Segundo Antonio Marcos Massola, diretor-executivo da Fusp, a instituição também não aceitou a cláusula sobre a submissão à lei estadunidense. Questionado sobre como a Fusp vê o fato de a USP ligar-se a uma empresa com conduta questionável, respondeu que “as atividades celebradas para gerenciamento da Fusp dependem do que a Universidade pensa em executar e a Fusp apenas é o instrumento para a contratação”.

Preocupação

O fato de a USP fechar uma parceria com uma empresa com muitos processos no Brasil e várias condenações nos Estados Unidos, todos ligados à questões ambientais que envolvem transgênicos e agrotóxicos, causou polêmica dentro da universidade. O professor Wilson da Costa Bueno, da ECA, disse que esse tipo de parceria é uma estratégia comum de algumas empresas privadas que querem se aproximar do setor acadêmico, pois, ao ligar seu nome a uma instituição de prestígio, acabam se beneficiando. Ele acredita que muitas limpam seu nome quando se aliam à USP. “Temos o direito de suspeitar quando as coisas não são transparentes”, afirmou.

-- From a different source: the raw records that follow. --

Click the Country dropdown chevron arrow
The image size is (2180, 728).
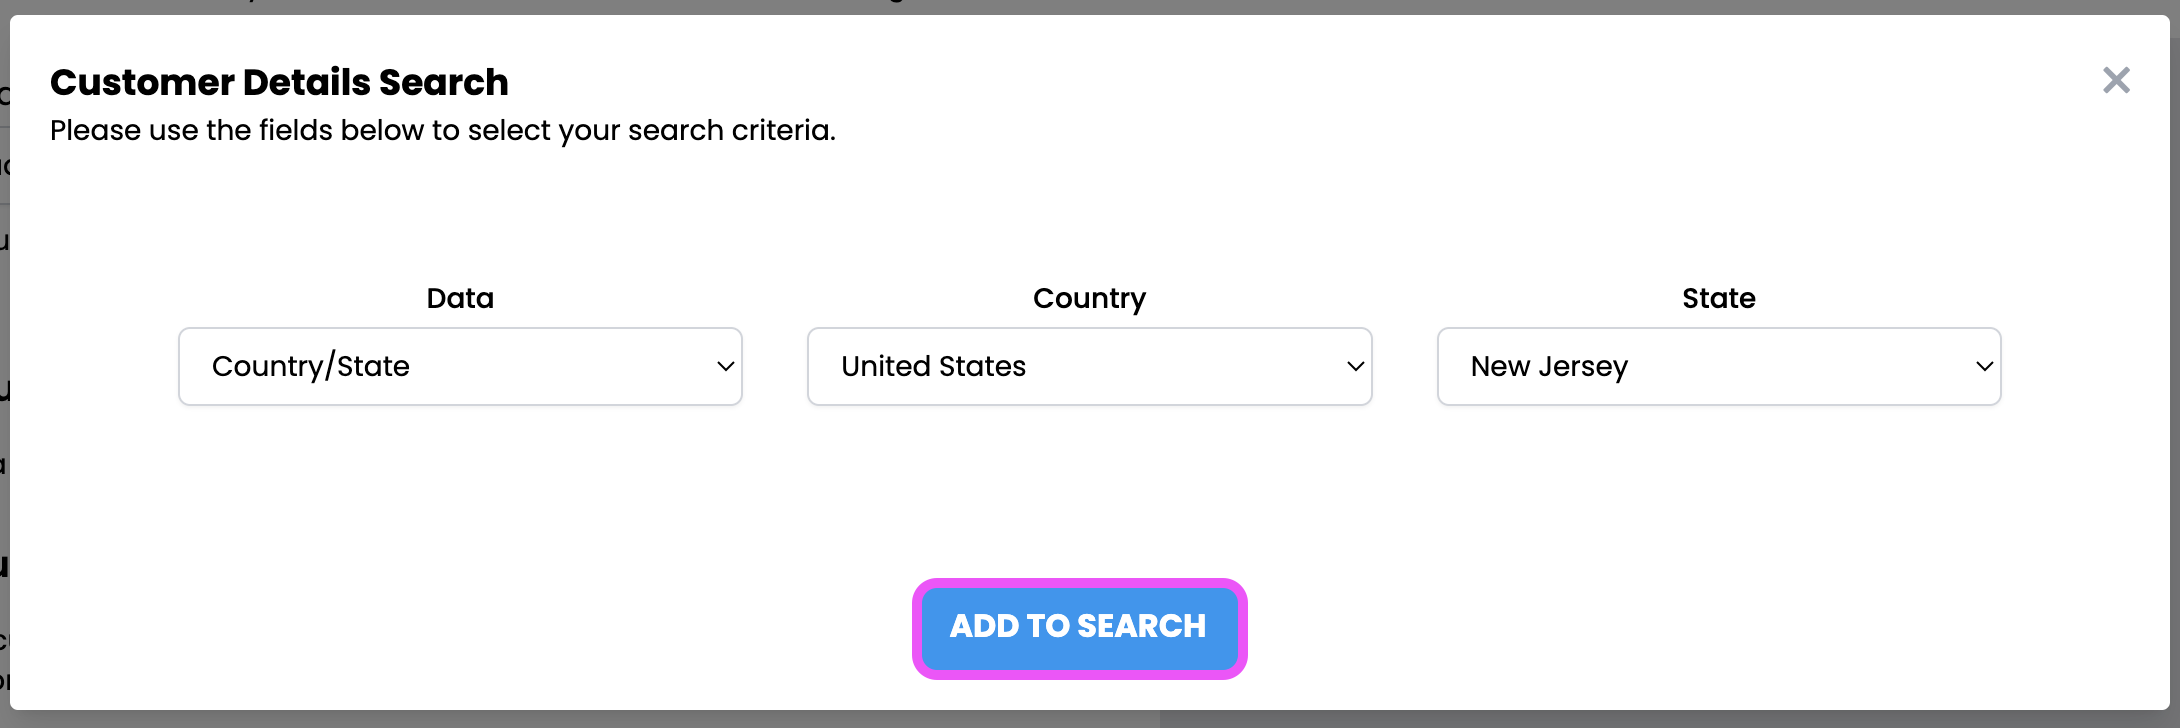pyautogui.click(x=1355, y=367)
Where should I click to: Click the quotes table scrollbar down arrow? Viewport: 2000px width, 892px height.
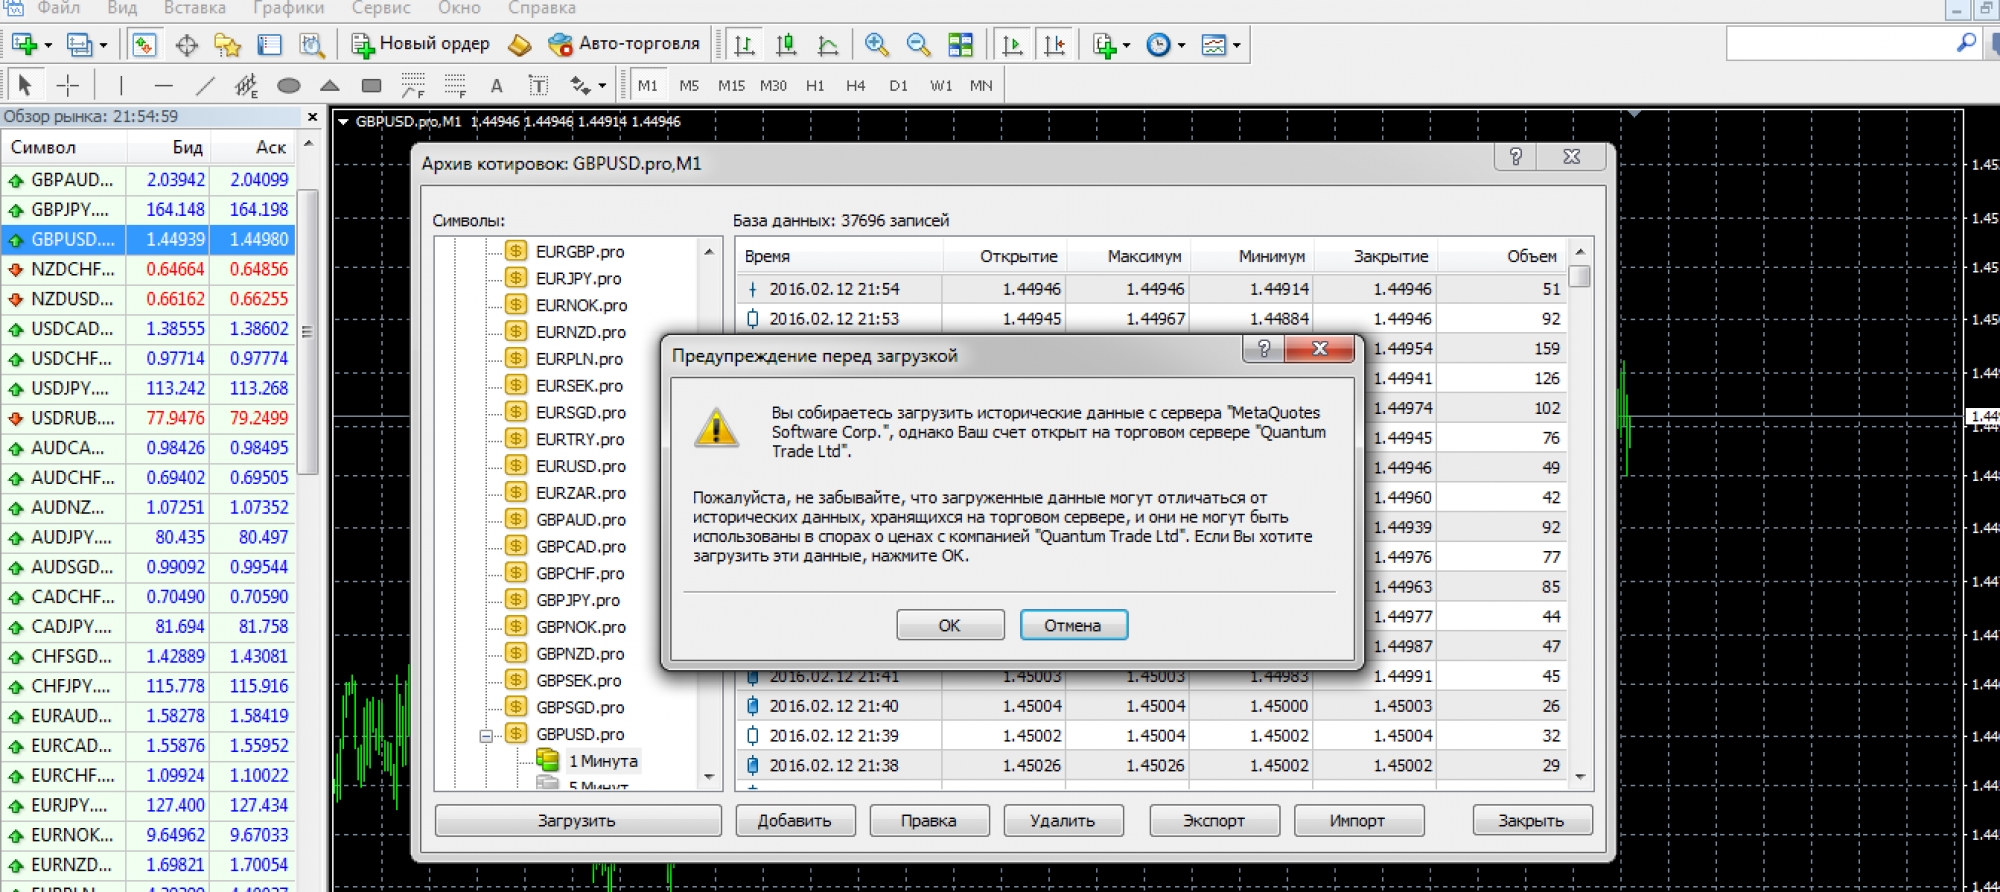[1580, 777]
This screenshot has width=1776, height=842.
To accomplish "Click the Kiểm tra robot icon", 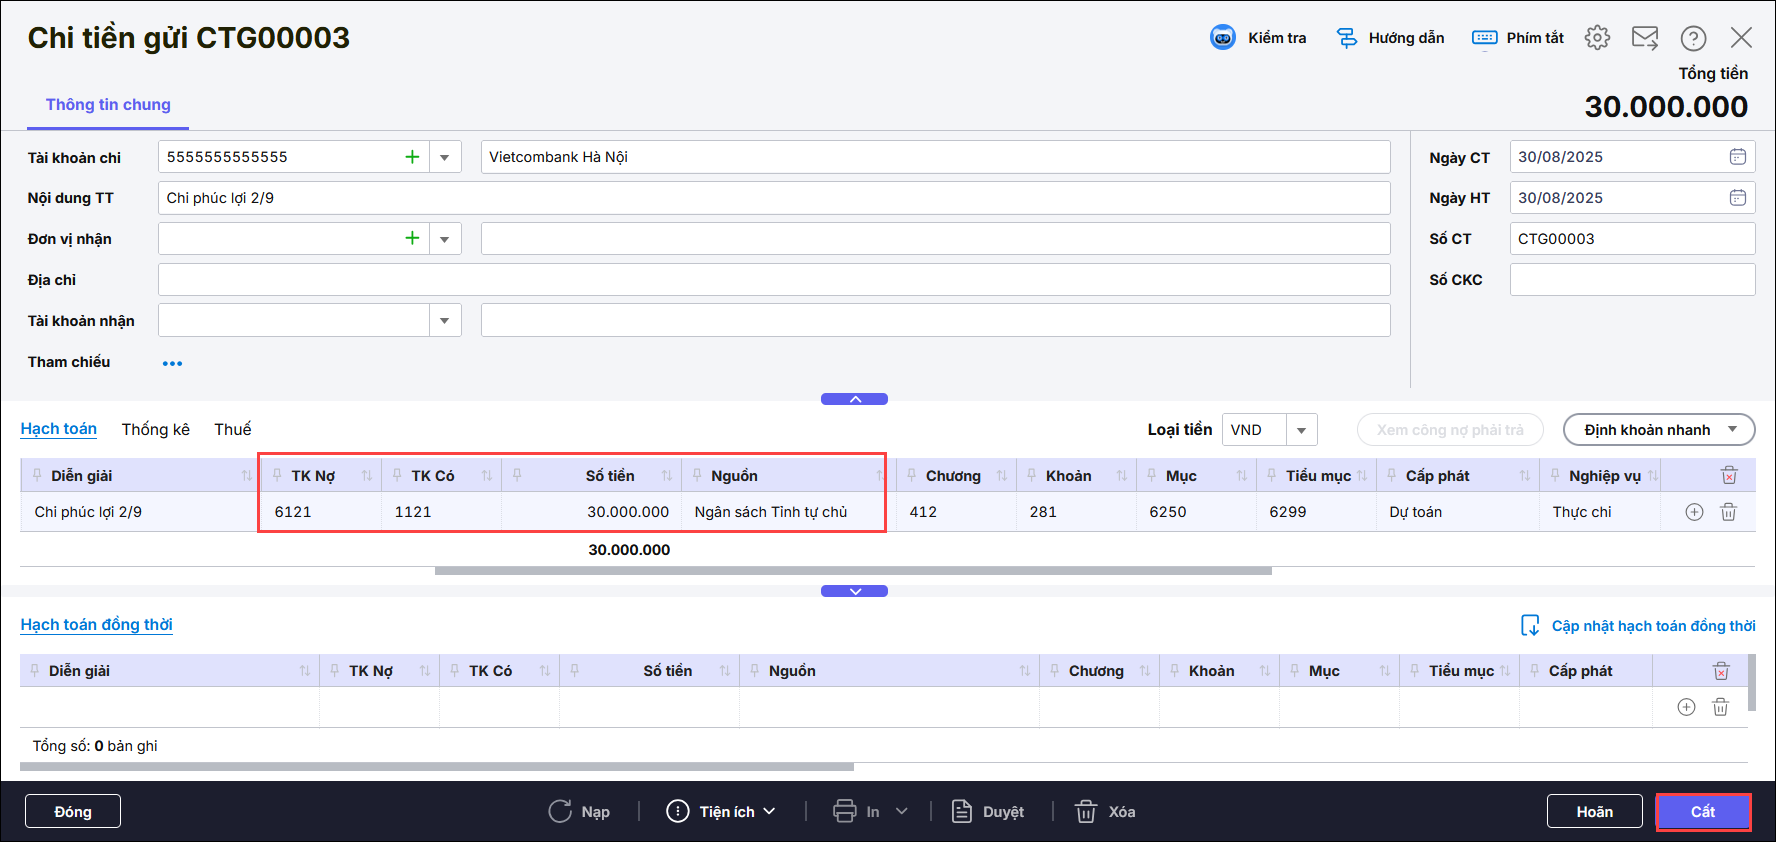I will (x=1222, y=38).
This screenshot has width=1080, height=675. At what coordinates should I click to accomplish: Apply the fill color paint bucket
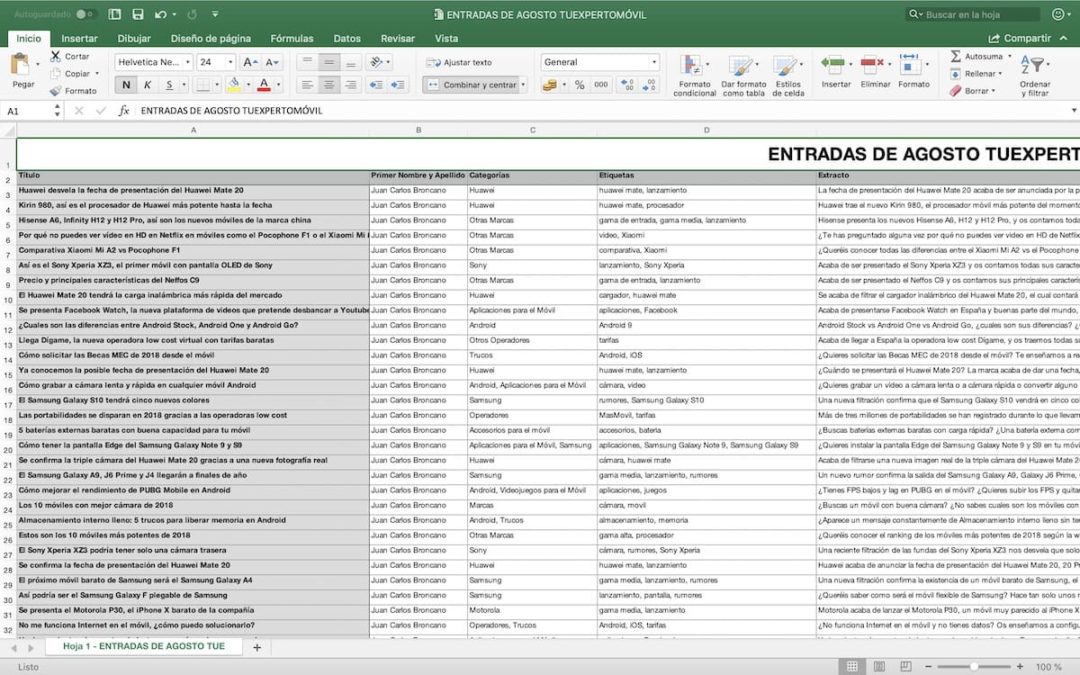pyautogui.click(x=235, y=85)
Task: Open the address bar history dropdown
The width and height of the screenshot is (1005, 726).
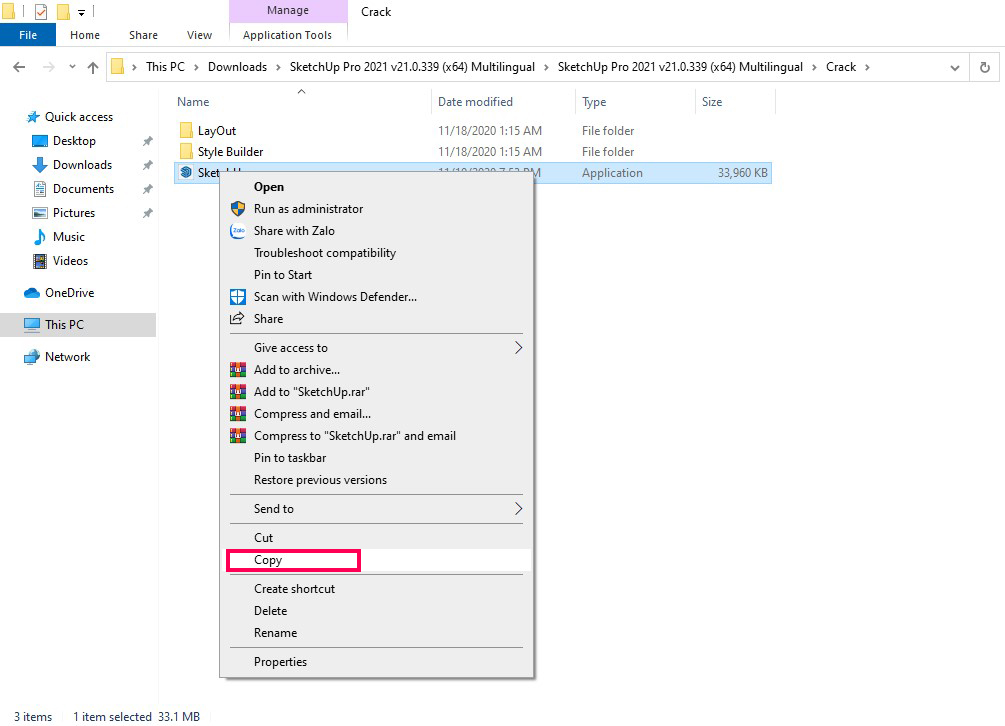Action: tap(955, 67)
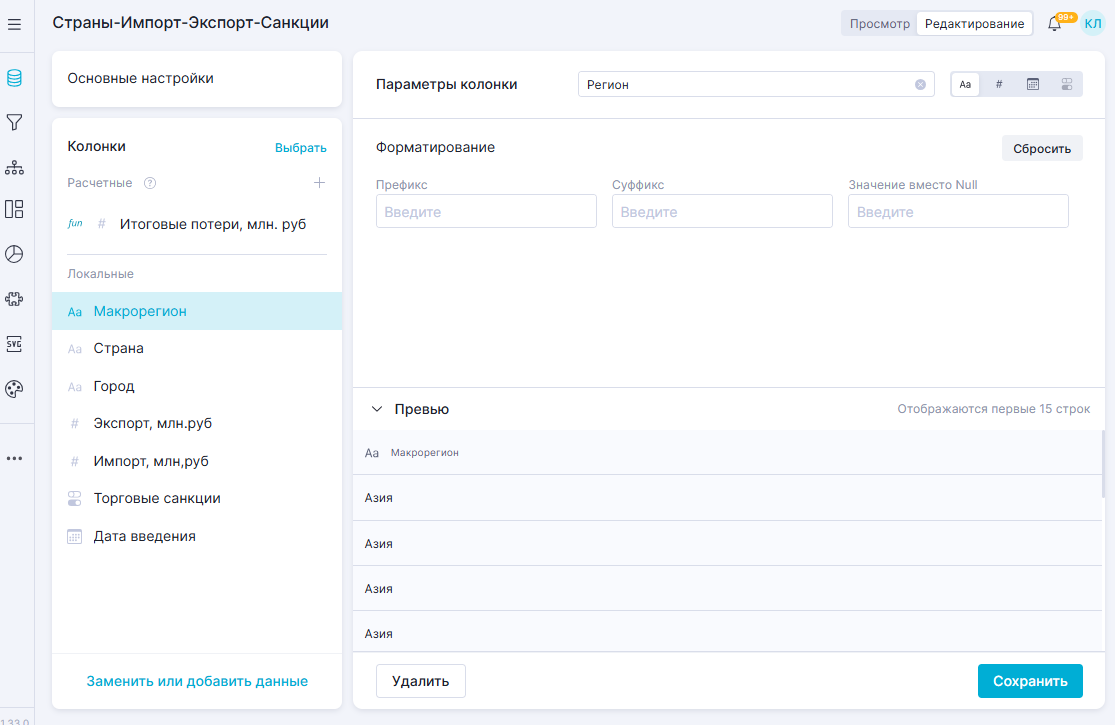The width and height of the screenshot is (1115, 725).
Task: Click the puzzle piece icon in sidebar
Action: tap(14, 298)
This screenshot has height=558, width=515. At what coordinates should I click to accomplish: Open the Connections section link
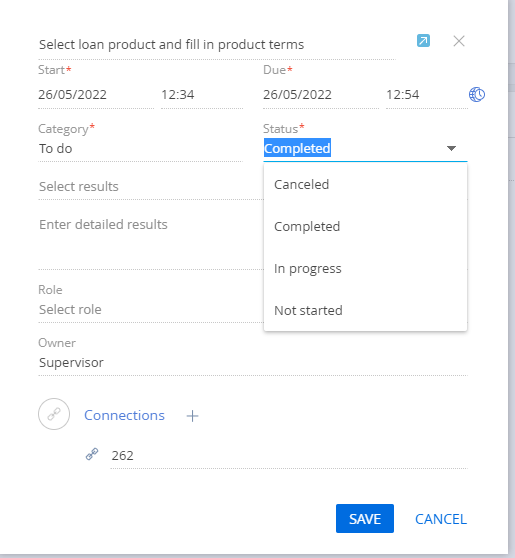pyautogui.click(x=124, y=415)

A professora Lisete Arelaro, da Faculdade de Educação, disse que ficou muito surpresa com a parceria, “porque para se poupar e evitar problemas e críticas, a USP, a princípio, se resguarda e evita parcerias com empresas polêmicas. Não dá para nós, professores, dizermos que não sabemos quem é a Monsanto, nem ignorarmos todas as críticas em relação à empresa, até porque somos pagos pelo povo para sermos bem informados. O que eu estranhei também é uma certa recusa da própria Pró-Reitoria [de Pesquisa] em prestar as informações que ela deveria”.

Pedro Bombonato, professor da Faculdade de Medicina Veterinária e Zootecnia, coordenador do projeto, e Maria Helena Guimarães, secretária estadual de educação, foram procurados para que se pronunciassem a respeito do assunto, mas não deram retorno aos pedidos de reportagem do JC até o fechamento desta edição.